Material for this exercise:
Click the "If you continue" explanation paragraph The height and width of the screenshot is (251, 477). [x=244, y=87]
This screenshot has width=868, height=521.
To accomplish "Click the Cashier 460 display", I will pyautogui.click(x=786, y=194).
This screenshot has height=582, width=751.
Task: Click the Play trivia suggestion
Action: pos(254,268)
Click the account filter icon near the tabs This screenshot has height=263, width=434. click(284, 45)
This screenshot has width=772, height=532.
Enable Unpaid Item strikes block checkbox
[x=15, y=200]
--
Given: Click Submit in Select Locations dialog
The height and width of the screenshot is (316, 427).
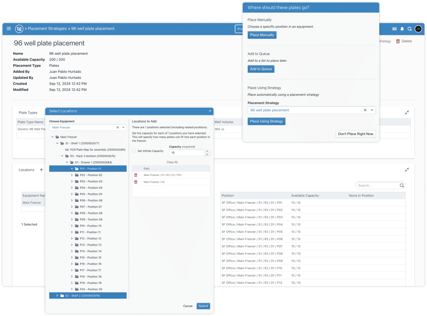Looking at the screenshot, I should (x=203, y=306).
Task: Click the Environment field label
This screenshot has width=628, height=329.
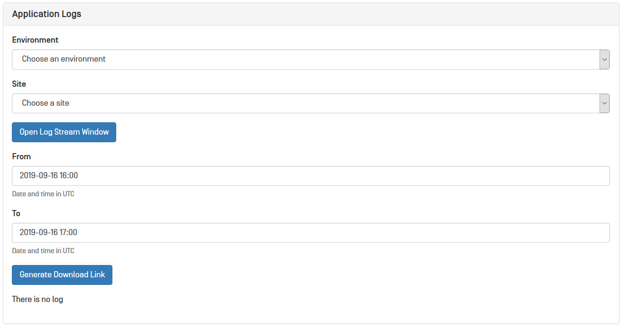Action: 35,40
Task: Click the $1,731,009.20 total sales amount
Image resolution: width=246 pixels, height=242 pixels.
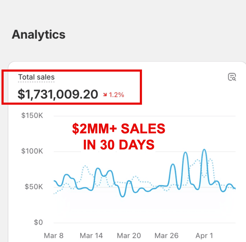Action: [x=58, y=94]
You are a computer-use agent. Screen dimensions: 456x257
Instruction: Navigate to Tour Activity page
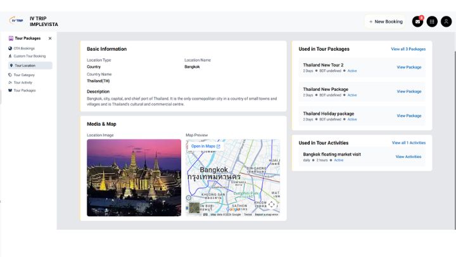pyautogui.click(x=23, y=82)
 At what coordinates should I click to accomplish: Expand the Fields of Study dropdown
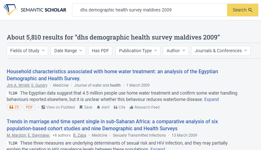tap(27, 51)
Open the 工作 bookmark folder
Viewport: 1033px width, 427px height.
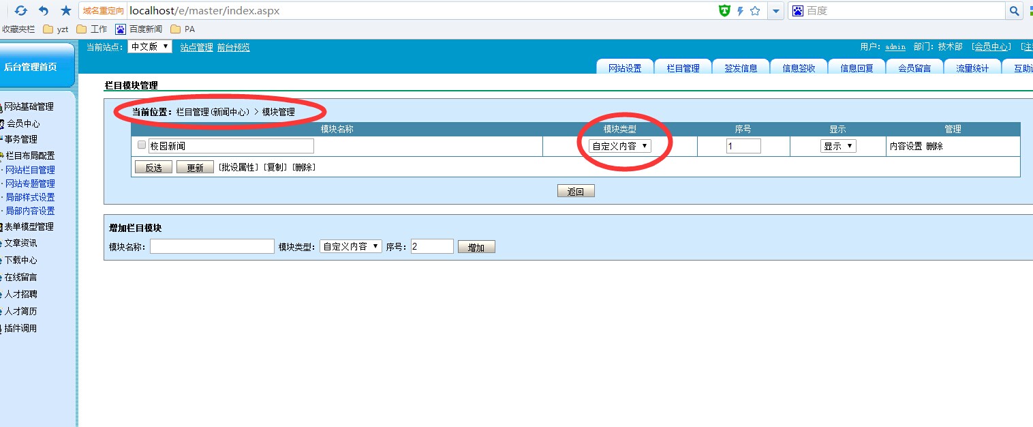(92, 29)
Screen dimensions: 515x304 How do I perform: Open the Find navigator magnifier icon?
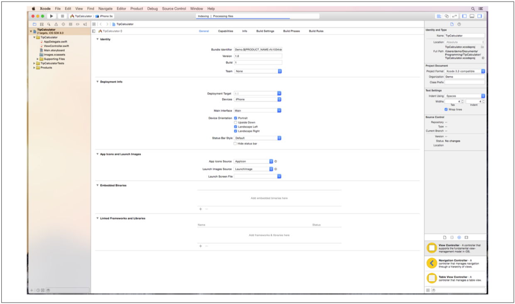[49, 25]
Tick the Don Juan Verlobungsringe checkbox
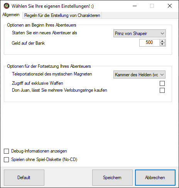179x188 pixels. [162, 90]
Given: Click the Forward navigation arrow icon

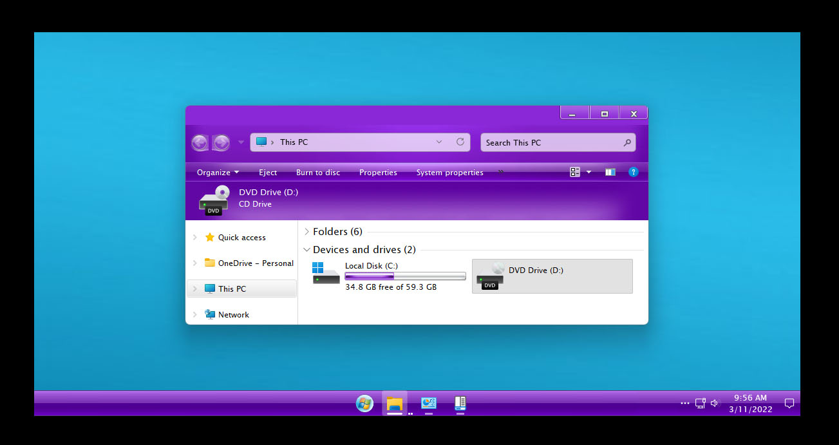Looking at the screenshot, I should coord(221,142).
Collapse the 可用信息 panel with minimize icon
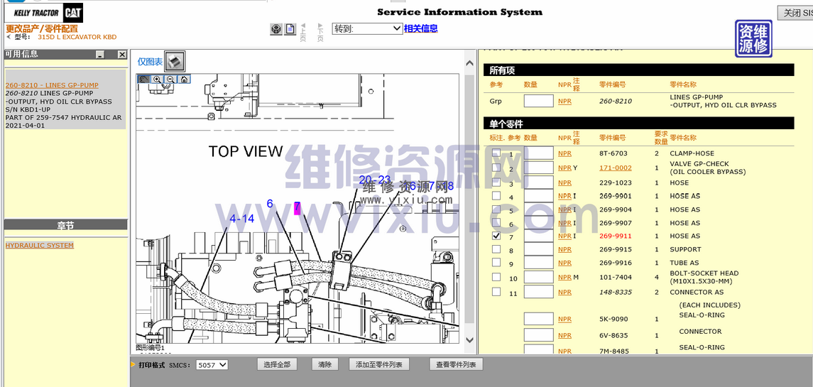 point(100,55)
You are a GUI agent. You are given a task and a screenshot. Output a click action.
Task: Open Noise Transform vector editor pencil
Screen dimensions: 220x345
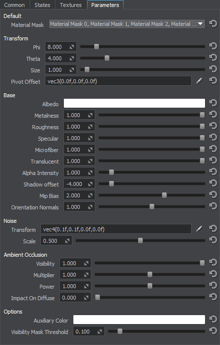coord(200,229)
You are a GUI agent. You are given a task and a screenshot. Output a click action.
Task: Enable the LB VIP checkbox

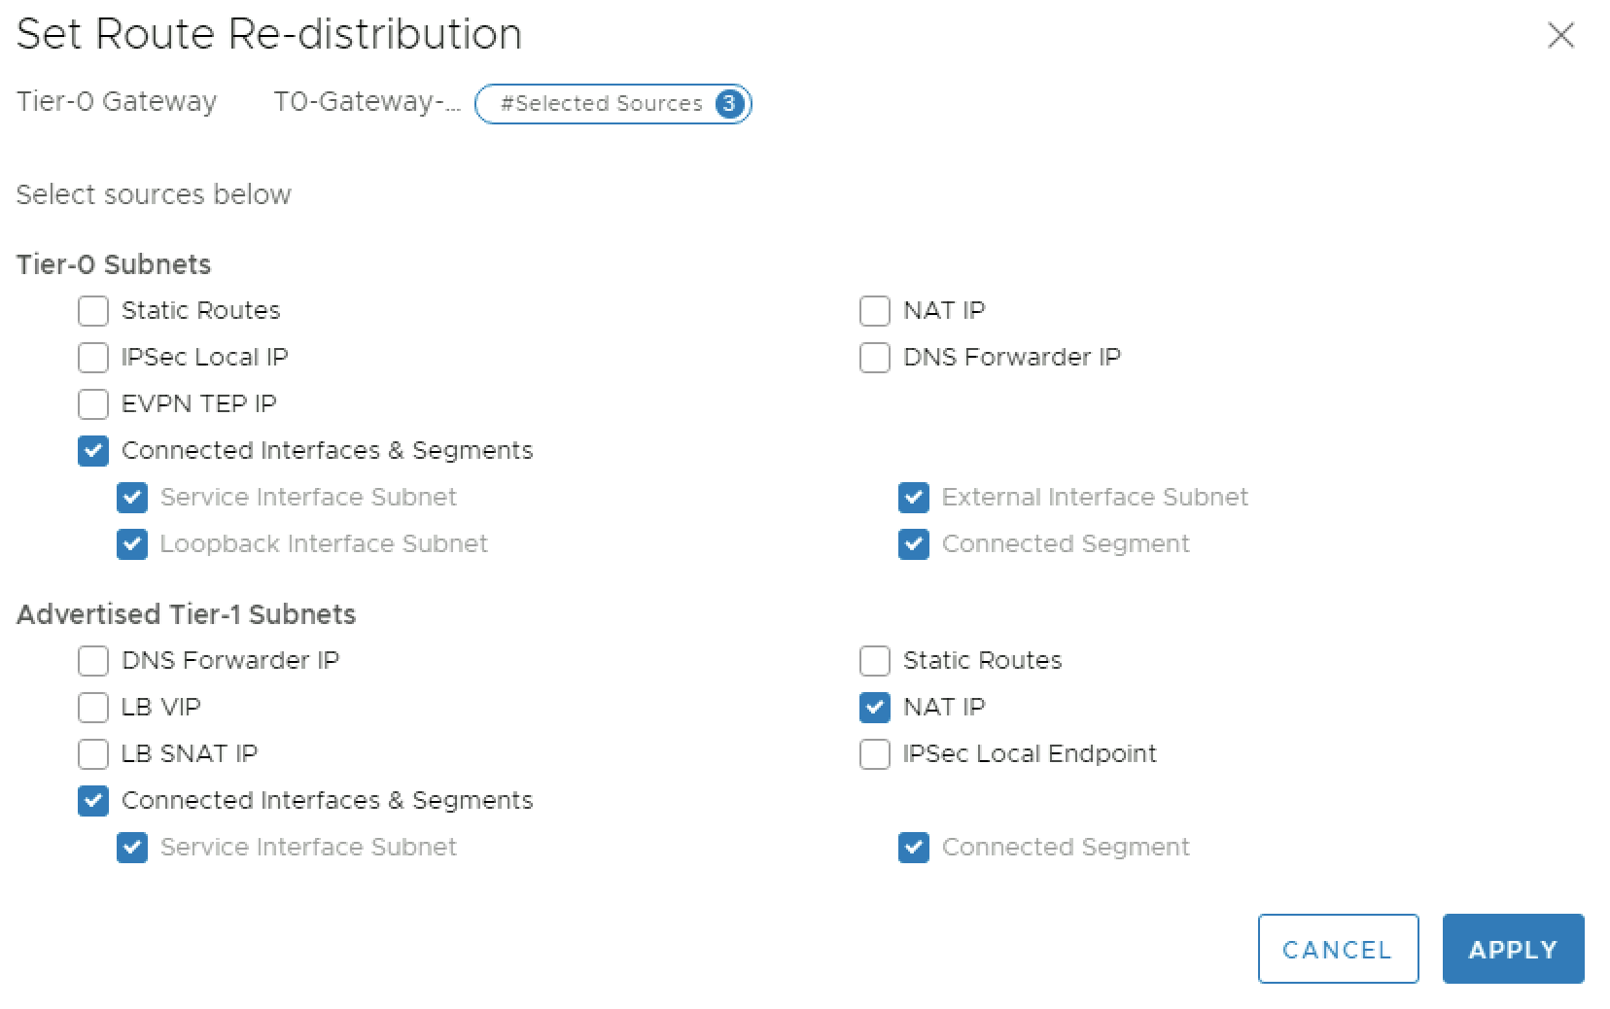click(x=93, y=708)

Aim of the exercise:
Print exactly the lines above that run from the one with "Task: Click the $1,731,009.20" to the one with "Open the 工作 bookmark folder", both included. No pictures.

Solved problem:
Task: Click the $1,731,009.20 total sales amount
Image resolution: width=246 pixels, height=242 pixels.
Action: [x=58, y=94]
You are a computer-use agent. Screen dimensions: 456x257
Instruction: Navigate to Tour Activity page
pyautogui.click(x=23, y=82)
 At what coordinates should I click to accomplish: Expand the Fields of Study dropdown
tap(27, 51)
Open the 工作 bookmark folder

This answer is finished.